ACTION ITEM -> Among the entries below, count the lines that contain the word "help". Write down only the total.

─── DATASET CONTENT

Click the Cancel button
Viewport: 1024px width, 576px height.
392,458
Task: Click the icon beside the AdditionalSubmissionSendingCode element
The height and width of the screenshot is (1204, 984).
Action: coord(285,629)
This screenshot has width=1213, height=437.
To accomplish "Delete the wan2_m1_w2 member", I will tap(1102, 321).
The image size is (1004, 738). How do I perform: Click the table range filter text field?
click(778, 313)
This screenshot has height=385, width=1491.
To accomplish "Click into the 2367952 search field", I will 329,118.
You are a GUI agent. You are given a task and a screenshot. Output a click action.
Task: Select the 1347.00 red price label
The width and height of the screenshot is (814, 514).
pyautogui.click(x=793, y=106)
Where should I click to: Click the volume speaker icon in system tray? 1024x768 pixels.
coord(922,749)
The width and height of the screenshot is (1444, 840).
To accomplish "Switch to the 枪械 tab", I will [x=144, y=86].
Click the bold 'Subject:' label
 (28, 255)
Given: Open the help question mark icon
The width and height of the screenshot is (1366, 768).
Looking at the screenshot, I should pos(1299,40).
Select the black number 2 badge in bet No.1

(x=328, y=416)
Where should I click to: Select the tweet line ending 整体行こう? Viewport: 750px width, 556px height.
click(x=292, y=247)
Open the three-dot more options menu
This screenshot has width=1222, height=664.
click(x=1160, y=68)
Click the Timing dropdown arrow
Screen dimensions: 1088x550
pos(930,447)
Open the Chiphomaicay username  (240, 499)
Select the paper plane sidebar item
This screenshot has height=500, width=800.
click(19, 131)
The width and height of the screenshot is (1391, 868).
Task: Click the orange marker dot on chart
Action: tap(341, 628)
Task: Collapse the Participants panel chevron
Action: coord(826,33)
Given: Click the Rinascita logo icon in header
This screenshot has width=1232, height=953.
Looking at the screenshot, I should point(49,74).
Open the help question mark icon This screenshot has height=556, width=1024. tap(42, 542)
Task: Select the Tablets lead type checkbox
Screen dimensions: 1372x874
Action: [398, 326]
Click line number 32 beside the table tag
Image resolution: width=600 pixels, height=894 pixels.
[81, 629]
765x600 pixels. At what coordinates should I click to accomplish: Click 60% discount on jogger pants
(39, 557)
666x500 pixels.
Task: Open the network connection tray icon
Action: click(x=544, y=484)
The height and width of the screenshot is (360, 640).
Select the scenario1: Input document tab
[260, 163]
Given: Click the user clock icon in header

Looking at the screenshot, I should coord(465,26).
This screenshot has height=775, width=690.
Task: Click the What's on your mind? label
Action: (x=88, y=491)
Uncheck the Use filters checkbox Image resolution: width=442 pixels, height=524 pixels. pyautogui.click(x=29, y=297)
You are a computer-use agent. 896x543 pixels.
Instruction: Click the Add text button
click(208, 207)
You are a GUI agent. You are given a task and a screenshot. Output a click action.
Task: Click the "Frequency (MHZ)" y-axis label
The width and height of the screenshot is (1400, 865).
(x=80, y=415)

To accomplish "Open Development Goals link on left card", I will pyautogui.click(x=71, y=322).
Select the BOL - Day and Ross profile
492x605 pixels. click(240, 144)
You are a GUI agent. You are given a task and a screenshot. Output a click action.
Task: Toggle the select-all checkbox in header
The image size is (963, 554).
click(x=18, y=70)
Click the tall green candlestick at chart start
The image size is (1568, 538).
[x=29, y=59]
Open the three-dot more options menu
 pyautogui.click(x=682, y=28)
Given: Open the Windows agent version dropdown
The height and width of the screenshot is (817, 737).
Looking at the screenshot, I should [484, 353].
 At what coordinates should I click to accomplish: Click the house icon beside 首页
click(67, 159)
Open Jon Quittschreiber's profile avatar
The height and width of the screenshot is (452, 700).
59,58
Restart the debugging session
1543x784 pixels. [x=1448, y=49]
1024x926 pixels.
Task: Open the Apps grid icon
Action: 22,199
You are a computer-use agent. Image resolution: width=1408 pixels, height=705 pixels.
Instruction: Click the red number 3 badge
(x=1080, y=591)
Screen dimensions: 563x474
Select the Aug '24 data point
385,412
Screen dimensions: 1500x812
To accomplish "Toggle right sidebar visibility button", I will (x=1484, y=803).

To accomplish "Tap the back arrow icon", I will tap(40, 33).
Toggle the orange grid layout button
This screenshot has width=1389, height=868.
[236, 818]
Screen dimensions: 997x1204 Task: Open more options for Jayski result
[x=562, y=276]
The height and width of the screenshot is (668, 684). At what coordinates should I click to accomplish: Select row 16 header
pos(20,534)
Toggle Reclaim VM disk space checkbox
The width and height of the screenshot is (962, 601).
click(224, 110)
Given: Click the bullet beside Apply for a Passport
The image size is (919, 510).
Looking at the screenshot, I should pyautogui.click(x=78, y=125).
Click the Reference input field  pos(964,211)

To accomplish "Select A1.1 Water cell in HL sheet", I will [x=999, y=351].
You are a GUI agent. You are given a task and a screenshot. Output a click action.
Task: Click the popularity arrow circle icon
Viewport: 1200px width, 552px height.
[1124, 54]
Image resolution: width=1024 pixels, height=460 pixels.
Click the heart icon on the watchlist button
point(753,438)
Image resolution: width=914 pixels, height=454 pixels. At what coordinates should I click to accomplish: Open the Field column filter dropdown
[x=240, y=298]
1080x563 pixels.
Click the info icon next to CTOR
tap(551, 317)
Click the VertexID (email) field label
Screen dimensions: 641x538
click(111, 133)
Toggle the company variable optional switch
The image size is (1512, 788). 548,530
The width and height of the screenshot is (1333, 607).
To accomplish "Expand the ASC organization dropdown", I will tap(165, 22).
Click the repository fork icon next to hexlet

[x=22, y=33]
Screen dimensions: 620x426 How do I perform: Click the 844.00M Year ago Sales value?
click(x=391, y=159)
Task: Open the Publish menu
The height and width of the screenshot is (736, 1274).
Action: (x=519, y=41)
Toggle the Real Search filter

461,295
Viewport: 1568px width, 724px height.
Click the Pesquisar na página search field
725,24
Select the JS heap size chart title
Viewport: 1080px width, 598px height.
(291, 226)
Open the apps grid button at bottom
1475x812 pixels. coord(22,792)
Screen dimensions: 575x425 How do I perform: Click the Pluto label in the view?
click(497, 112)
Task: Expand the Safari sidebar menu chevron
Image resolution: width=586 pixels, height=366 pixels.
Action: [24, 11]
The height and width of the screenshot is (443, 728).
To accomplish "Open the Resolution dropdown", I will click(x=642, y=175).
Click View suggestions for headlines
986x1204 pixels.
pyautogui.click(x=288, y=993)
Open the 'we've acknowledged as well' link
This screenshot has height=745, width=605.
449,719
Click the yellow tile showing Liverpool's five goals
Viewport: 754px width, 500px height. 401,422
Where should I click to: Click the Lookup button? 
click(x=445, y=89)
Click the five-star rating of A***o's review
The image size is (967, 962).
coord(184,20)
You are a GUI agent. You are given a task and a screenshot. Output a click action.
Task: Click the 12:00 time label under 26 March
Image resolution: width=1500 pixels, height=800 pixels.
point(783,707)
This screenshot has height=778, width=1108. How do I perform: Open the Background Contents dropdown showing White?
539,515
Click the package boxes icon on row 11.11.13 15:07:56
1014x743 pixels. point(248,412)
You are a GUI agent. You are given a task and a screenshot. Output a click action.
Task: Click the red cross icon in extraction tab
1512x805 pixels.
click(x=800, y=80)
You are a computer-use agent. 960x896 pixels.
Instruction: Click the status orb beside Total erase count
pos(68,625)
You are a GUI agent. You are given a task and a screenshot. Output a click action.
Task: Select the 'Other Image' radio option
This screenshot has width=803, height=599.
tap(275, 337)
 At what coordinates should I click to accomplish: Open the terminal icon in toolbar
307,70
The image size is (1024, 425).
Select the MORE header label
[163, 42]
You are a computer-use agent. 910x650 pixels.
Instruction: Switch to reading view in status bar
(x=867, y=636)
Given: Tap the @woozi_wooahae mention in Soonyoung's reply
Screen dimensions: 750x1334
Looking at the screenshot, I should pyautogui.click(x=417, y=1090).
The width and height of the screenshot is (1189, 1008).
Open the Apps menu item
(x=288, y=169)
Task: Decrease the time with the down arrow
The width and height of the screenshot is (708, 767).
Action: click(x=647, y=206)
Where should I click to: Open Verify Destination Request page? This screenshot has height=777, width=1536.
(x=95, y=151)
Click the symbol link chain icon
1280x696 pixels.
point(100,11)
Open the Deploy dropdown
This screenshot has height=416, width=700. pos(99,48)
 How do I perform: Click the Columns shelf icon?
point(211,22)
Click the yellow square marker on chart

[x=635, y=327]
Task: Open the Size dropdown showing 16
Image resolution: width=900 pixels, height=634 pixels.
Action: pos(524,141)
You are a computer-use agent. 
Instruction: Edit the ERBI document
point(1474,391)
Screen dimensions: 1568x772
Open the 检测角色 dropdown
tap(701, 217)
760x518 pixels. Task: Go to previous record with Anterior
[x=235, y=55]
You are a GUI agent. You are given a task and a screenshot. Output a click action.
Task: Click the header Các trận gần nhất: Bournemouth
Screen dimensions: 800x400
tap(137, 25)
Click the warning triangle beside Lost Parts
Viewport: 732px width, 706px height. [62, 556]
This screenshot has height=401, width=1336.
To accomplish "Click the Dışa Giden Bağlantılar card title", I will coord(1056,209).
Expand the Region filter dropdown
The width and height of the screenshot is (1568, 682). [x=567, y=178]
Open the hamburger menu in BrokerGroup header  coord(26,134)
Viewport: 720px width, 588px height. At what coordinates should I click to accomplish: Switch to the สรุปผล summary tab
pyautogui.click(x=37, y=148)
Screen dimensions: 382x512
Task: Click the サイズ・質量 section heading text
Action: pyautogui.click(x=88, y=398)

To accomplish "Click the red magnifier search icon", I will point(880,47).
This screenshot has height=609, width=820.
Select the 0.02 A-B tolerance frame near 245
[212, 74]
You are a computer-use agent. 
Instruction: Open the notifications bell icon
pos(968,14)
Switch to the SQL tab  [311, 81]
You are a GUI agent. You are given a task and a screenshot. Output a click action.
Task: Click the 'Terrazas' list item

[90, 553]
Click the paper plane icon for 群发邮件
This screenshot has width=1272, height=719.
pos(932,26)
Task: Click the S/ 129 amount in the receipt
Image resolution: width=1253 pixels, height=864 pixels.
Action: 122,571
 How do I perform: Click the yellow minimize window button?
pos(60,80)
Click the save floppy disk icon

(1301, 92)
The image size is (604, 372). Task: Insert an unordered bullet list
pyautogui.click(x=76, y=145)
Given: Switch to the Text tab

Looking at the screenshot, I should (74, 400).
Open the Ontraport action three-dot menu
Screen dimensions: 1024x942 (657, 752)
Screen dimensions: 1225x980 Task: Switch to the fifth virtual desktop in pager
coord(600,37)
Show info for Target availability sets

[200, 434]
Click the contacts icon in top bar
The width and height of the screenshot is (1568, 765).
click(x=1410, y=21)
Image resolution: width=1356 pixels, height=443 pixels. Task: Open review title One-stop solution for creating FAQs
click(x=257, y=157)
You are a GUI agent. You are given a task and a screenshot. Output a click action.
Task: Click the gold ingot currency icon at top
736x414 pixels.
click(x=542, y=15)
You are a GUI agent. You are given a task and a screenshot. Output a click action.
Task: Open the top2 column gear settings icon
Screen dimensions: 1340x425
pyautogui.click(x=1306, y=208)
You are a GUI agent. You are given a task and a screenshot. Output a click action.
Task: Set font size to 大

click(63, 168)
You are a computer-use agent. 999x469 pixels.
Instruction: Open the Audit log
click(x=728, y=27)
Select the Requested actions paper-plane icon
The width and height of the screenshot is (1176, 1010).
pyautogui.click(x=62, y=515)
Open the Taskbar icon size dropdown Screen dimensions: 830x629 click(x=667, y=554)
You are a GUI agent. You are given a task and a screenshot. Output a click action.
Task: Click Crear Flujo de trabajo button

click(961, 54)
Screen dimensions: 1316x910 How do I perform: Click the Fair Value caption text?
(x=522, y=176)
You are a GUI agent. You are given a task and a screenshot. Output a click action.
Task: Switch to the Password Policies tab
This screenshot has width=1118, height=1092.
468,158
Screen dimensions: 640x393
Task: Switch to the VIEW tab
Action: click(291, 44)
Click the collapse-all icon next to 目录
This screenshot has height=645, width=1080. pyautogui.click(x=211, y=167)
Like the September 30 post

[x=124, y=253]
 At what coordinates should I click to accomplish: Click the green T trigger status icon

──────

REPLY TO THE EXERCISE -> 2